19.03.2015 17:07:000
Paylaş Tweet Paylaş
PAZARLAMA TAKTİKLERİ
PAZAR PAYINA DİKKAT!
SORU:
Markalar içerik ölçümünü nasıl hesaba katabilir? 
“İçerik” halkla ilişkiler programının sadece bir boyutudur. Bir halkla ilişkiler programı da bir pazarlama programının sadece bir boyutudur. Biz bir pazarlama programının tek bir boyutunu ölçmeye çalışmanın çok büyük bir hata olacağına inanıyoruz. Bir pazarlama programı ya işe yarıyordur ya da yaramıyordur. Buna karar vermenin en iyi yolu markanın pazar payına bakmak. Artıyor mu? Aynı seviyede mi? Azalıyor mu? İşte hesaba katılması gereken ölçümler aslında bunlar. Pazarlama işinde geçen yıllarım boyunca ben bir pazarlama programının çabucak işe yarıyor veya yaramıyor diye yaftalanamayacağını nadiren gördüm. Pazar payları düşüyorken bile pazarlama müdürleri sıklıkla pazarlama programlarının içeriğini veya diğer boyutlarını ölçer ve şirket liderlerine kendi başarılarını raporlar. Bu hiç de iyi bir stratejik düşünme tarzı değil. Genel olarak konuşmak gerekirse eğer pazar payları düşüyorsa o zaman şirketin pazarlama stratejisini değiştirmesi gerekir. Ölçümleri unutun ve büyük resme bakın. Sıklıkla fiyatlandırma yanlıştır, dağıtımda hata yapılıyordur, ambalaj kötüdür veya markanın herhangi başka bir boyutunda bir arıza vardır. İyi bir pazarlama müdürünün bir pazarlama kampanyasını başlatmadan önce üründe değişiklikler yapmaya odaklanması gerekir. Şayet stratejisi doğruysa o zaman pazar payları muhakkak artacaktır.

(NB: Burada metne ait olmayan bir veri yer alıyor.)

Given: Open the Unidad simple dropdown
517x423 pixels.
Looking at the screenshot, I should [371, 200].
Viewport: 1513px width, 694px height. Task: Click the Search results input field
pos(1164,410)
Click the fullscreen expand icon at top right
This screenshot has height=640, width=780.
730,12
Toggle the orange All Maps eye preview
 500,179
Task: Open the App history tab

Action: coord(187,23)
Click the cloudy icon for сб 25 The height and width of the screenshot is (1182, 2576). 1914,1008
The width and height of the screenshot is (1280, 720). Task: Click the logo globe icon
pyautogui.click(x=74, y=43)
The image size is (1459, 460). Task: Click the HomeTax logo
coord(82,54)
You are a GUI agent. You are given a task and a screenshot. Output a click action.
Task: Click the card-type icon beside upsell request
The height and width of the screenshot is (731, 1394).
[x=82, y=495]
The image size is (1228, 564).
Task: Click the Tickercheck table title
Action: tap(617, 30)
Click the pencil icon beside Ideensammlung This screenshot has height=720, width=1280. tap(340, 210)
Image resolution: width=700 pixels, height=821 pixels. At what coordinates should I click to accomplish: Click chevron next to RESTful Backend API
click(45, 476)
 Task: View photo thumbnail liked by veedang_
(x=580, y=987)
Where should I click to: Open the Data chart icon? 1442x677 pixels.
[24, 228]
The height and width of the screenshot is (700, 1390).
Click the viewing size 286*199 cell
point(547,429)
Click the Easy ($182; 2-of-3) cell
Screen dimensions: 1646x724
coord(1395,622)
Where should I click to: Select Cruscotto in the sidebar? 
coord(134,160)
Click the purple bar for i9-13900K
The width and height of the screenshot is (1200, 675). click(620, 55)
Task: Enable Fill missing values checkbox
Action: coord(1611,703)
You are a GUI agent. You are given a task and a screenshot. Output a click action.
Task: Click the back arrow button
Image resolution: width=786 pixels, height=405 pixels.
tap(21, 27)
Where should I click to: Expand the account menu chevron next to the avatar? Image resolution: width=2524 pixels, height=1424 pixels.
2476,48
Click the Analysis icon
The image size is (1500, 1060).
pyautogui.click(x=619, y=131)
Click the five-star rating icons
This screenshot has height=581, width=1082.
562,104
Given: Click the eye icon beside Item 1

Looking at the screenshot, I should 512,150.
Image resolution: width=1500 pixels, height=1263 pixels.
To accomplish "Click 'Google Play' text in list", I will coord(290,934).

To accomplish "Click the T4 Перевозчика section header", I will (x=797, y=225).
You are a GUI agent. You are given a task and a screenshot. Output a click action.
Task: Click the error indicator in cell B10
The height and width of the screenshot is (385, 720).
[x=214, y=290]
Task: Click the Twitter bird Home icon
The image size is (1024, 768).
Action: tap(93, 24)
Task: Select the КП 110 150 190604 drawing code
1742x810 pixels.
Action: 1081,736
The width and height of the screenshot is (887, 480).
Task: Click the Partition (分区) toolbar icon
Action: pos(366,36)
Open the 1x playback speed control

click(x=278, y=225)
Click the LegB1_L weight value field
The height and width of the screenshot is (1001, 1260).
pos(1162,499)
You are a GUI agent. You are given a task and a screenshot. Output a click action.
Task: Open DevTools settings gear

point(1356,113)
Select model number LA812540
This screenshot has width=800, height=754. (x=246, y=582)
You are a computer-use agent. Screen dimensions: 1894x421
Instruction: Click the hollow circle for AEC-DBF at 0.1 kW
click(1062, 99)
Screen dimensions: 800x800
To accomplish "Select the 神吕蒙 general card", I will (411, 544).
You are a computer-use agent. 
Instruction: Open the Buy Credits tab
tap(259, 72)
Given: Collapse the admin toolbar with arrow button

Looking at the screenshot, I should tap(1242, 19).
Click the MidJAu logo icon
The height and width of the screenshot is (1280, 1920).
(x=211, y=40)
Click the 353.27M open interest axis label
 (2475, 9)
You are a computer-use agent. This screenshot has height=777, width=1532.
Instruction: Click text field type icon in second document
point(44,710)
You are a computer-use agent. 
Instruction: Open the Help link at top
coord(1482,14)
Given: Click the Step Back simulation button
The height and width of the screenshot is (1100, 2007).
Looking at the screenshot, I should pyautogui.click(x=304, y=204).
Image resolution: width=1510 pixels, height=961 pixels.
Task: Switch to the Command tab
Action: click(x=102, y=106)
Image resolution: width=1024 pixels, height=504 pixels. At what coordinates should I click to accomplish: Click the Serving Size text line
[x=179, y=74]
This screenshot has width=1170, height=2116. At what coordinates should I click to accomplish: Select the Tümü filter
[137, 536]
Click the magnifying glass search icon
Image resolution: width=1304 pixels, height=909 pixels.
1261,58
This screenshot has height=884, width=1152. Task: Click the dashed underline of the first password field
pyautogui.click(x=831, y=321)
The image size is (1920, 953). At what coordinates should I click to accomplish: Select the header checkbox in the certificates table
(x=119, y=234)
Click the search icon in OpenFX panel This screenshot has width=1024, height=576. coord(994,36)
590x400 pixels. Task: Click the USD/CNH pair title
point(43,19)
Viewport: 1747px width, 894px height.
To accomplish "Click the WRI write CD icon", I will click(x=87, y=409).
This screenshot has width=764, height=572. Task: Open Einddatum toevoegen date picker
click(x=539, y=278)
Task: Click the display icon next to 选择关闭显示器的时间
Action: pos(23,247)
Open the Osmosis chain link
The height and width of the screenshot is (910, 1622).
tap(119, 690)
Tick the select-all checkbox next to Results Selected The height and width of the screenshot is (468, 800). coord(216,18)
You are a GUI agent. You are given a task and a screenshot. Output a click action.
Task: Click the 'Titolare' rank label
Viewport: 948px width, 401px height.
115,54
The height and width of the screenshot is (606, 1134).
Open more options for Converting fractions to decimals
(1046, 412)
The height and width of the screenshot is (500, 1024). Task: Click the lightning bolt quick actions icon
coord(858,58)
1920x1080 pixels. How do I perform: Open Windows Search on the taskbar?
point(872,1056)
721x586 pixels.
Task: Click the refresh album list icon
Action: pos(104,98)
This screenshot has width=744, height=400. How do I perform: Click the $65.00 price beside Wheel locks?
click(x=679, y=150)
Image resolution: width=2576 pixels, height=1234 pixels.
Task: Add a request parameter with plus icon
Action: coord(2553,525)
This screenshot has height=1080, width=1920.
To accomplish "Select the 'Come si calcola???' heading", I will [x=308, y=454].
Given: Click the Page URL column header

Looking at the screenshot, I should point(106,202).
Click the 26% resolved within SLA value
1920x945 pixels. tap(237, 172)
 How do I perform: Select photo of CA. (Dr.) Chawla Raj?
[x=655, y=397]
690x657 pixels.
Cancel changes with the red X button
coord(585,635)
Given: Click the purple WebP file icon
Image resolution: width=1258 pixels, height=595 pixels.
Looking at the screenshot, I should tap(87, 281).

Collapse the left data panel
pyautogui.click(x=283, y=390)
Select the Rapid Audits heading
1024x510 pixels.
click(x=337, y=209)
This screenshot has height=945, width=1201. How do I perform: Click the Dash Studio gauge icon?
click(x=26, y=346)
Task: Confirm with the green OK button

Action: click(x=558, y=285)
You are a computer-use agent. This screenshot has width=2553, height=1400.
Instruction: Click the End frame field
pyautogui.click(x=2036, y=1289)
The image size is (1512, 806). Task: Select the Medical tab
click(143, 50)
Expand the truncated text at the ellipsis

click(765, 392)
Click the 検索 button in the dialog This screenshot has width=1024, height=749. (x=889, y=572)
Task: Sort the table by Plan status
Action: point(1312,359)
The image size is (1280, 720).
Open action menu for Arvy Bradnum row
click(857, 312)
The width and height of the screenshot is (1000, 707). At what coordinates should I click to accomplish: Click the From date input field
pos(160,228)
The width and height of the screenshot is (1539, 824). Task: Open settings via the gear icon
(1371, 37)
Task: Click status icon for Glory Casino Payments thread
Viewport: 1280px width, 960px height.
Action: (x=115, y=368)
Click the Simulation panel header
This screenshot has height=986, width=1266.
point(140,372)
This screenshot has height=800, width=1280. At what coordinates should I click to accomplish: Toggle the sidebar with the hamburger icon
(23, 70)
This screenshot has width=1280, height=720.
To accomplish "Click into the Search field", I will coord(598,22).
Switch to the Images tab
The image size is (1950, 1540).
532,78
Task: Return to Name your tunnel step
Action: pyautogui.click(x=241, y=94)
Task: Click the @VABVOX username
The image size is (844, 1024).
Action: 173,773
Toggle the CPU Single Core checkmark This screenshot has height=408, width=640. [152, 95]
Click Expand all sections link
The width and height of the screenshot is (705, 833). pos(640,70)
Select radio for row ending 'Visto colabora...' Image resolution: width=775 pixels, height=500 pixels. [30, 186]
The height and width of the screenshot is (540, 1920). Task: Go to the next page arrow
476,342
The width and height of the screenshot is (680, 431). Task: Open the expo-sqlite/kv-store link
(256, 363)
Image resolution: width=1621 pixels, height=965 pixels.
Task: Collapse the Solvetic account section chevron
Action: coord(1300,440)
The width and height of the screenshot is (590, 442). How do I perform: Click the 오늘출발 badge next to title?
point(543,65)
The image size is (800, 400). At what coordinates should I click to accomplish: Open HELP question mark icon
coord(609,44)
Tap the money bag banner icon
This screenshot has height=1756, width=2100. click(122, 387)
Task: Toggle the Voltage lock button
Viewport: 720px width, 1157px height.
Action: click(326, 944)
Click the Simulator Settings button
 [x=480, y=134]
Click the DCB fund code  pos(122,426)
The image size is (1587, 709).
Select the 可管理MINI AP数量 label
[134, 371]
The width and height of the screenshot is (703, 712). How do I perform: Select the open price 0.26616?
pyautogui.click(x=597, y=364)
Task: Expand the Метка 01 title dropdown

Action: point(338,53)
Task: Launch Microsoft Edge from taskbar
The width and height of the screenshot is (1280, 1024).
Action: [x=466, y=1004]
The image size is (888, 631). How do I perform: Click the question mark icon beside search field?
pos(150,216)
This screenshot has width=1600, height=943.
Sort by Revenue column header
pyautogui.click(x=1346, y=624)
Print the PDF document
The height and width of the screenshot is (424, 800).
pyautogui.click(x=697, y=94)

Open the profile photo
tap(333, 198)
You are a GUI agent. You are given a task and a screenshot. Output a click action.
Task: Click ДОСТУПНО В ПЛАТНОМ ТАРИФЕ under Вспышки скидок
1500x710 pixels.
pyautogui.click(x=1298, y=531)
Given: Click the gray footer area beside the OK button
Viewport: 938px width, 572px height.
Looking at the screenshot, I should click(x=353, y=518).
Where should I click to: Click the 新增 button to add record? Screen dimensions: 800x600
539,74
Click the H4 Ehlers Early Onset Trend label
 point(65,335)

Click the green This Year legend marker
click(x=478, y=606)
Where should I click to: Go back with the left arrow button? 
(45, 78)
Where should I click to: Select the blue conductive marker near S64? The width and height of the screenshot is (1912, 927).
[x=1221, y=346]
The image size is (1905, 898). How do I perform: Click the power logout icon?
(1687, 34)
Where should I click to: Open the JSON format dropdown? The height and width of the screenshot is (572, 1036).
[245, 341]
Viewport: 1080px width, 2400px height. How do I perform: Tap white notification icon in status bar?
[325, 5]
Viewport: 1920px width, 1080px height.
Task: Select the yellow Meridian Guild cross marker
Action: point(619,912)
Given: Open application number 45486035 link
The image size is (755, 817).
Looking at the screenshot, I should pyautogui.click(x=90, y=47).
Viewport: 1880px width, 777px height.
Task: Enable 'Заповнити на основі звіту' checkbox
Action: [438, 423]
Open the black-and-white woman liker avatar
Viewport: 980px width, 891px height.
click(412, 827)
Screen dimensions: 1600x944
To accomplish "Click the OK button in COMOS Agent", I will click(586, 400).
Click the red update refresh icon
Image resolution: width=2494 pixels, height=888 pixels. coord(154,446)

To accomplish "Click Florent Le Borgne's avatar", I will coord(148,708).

PAZAR BÜYÜDÜKÇE MESAJ DARALMALI
SORU: Topluluk yönetimini sosyal medya pazarlamasıyla yapmak mümkün mü? 

Sosyal medya, iletişim kurmanın fevkalade etkili bir yolu. Pahalı değil. Hemen hemen herkese ulaşıyor. Kullanımı da oldukça kolay. Sosyal medyadan (1) marka oluştururken, (2) toplulukları yönetirken, (3) bir politikacıyı seçtirirken faydalanabilirsiniz. Sosyal medyanın daha düzinelerce başka kullanım alanı var. Topluluk yönetimi pazarlamadan farklı olabilir, ancak her ikisi de sosyal medyayı son derece etkin kullanabilir. Burada mesele araç değildir. Mesele verilen mesajdır. Sosyal medya pazarlama programlarının çoğu başarılı olmakta sınıfta kalıyor, çünkü verdikleri mesaj ne eşsiz ne de farklı. Şirketler daha fazla küreselleştikçe, bu sorun büyüyecek. Pazar ne kadar büyürse mesajınızın kapsamının da o kadar daralması gerekir. Şirketlerin çoğunun verdikleri mesaj basma kalıptır, çünkü onlar tek bir marka altında geniş bir ürün yelpazesini pazarlamaya çalışır. Gelecek Apple gibi çok markalı şirketlerin.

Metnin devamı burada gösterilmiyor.